Sentencia 35999 de septiembre 29 de 2009 

CORTE SUPREMA DE JUSTICIA 

SALA DE CASACIÓN LABORAL

Ref.: Expediente 35999

Magistrado Ponente:

Dr. Eduardo López Villegas

Acta 38

Bogotá, D.C., veintinueve de septiembre de dos mil nueve.

EXTRACTOS:«IV. Consideraciones de la Corte

El censor acusa al tribunal de no dar por demostrado que en la demanda se solicitó indemnización de perjuicios, devolución de lo descontado por no haber cumplido con las cotizaciones en pensión. Empero, lo que dijo el ad quem sobre las pretensiones de la demanda fue meramente incidental.
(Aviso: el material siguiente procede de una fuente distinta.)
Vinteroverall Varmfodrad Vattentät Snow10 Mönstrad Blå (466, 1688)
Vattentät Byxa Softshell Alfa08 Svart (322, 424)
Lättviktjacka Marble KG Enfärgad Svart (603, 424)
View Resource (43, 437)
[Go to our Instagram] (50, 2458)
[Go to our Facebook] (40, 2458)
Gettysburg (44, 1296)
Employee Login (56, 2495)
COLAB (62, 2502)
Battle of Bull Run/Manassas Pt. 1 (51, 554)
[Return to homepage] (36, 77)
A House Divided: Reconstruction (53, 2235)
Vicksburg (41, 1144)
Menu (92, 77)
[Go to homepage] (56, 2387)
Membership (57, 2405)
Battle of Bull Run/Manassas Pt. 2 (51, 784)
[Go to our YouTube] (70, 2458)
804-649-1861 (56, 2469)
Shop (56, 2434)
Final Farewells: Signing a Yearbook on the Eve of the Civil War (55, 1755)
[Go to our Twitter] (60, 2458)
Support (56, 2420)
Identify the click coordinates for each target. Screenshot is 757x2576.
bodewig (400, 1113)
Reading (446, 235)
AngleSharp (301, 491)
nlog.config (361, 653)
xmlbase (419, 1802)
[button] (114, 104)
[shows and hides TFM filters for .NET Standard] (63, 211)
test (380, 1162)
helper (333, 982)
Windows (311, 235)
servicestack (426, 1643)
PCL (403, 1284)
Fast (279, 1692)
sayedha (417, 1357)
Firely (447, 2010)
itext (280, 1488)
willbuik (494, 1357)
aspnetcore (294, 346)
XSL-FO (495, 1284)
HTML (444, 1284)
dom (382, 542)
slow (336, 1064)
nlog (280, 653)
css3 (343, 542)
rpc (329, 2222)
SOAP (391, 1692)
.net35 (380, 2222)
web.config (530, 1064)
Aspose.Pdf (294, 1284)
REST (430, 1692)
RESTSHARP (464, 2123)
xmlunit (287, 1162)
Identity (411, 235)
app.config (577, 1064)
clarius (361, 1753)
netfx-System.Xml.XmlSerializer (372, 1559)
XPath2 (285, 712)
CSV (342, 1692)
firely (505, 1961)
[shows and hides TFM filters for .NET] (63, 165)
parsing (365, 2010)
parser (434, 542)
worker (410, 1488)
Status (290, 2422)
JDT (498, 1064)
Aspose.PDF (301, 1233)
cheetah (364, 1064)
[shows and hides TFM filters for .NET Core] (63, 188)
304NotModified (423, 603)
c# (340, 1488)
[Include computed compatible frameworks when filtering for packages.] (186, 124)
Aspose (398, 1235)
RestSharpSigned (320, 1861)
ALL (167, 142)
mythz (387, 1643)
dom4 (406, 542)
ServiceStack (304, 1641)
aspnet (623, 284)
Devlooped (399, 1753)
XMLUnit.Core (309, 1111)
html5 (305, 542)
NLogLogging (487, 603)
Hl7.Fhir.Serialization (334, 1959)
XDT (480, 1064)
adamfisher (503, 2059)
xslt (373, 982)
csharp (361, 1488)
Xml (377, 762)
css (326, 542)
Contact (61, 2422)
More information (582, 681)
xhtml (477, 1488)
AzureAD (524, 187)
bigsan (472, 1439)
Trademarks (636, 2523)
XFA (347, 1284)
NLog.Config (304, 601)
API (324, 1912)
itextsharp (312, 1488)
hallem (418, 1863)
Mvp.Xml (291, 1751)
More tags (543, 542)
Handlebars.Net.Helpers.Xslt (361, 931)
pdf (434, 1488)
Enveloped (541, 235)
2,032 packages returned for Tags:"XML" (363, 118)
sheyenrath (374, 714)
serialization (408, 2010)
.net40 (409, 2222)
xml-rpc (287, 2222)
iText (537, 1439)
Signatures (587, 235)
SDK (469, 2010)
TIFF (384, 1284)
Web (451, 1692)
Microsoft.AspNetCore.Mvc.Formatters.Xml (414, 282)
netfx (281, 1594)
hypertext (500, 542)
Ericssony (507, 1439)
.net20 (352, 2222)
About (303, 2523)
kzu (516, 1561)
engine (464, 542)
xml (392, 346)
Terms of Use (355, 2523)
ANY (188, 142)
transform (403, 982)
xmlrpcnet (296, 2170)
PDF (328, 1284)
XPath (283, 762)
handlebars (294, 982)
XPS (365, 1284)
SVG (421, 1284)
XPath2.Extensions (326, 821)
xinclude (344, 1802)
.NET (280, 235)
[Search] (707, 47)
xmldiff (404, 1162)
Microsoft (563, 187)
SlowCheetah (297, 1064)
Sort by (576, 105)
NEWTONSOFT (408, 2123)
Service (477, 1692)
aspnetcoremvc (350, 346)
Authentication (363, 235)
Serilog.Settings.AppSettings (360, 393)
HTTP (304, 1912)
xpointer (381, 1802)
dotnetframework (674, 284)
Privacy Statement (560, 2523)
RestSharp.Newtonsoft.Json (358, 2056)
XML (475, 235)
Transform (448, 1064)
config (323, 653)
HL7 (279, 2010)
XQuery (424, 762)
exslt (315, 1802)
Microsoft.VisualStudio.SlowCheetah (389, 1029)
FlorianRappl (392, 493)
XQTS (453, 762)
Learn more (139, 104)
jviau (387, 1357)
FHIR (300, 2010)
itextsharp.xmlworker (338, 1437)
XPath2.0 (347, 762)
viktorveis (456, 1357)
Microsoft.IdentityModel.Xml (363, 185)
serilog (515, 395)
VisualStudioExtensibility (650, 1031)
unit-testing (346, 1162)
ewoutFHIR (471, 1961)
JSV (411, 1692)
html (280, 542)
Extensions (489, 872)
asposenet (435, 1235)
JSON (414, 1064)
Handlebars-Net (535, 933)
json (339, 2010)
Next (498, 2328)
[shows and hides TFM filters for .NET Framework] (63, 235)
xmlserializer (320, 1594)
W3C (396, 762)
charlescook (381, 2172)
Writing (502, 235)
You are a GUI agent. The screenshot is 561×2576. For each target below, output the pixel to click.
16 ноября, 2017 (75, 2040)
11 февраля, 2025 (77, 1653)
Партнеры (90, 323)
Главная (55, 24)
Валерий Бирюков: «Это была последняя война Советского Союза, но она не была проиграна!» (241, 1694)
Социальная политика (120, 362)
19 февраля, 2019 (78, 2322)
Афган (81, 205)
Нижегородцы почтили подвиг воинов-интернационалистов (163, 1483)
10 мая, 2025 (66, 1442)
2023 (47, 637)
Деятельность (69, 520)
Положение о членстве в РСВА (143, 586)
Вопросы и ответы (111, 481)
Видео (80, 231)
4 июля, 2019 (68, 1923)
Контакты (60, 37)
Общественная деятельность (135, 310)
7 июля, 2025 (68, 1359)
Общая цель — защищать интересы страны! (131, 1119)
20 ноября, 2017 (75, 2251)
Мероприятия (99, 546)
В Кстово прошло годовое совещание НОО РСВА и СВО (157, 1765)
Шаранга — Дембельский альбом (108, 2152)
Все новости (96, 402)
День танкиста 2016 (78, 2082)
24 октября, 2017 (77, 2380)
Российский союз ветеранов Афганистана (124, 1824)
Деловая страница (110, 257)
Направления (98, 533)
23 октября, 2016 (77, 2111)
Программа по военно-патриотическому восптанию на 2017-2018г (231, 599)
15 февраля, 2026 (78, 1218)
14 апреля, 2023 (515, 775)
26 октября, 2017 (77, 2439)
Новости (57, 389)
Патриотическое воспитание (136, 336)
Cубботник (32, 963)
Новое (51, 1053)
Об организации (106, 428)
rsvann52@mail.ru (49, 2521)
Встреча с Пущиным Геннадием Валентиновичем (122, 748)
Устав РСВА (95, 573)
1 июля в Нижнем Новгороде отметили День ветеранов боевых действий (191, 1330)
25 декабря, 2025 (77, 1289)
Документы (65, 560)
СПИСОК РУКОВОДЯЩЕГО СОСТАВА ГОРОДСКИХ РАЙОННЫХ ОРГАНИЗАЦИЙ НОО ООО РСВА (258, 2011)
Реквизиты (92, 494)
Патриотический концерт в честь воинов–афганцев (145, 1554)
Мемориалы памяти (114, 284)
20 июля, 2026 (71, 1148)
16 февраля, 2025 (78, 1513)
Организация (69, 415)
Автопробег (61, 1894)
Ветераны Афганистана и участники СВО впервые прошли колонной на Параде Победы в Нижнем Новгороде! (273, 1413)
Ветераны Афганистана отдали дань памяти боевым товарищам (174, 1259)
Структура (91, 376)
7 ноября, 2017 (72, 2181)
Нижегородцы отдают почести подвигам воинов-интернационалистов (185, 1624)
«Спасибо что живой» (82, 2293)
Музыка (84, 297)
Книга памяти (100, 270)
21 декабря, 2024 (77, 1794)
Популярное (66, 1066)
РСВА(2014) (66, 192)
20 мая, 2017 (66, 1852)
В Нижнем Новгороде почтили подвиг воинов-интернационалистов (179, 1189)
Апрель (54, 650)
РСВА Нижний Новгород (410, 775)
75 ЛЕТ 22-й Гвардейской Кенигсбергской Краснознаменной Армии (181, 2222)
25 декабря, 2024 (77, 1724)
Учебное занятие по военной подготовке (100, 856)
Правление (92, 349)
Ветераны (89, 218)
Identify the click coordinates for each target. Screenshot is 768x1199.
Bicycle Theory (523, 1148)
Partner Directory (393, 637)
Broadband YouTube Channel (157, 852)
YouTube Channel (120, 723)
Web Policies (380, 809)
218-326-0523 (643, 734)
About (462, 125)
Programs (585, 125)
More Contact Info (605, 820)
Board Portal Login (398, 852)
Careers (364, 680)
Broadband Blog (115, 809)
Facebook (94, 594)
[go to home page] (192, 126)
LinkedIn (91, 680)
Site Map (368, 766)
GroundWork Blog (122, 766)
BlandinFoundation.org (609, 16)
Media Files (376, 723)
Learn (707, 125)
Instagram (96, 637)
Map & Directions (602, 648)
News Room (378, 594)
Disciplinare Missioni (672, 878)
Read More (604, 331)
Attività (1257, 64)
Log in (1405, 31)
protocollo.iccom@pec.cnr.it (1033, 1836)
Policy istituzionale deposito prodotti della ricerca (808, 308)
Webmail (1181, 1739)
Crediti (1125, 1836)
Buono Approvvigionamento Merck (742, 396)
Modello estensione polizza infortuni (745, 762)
El argumento central para no reconocer dicha pretensión fue que en la cláusula 19 del acuerdo de reestructuración aparecen las obligaciones a favor de las entidades del sistema de seguridad social en salud y pensión, acordando cancelar en el año 2007 y 2008 lo adeudado y que las cotizaciones por pensiones se efectuarán por periodos completos.

Así las cosas, no se observa error protuberante en cuanto al análisis de las autoliquidaciones a la seguridad social, folios 99 a 112.

No está de más indicar que no pagar oportunamente las cotizaciones en vigencia de la Ley 100 de 1993, deriva como pretensión u obligación insatisfecha la de cancelar las cotizaciones con los intereses de mora al fondo respectivo, pero en ningún caso, la devolución de los descuentos hechos al empleado por dichos aportes, que es lo que se pretendió con la demanda.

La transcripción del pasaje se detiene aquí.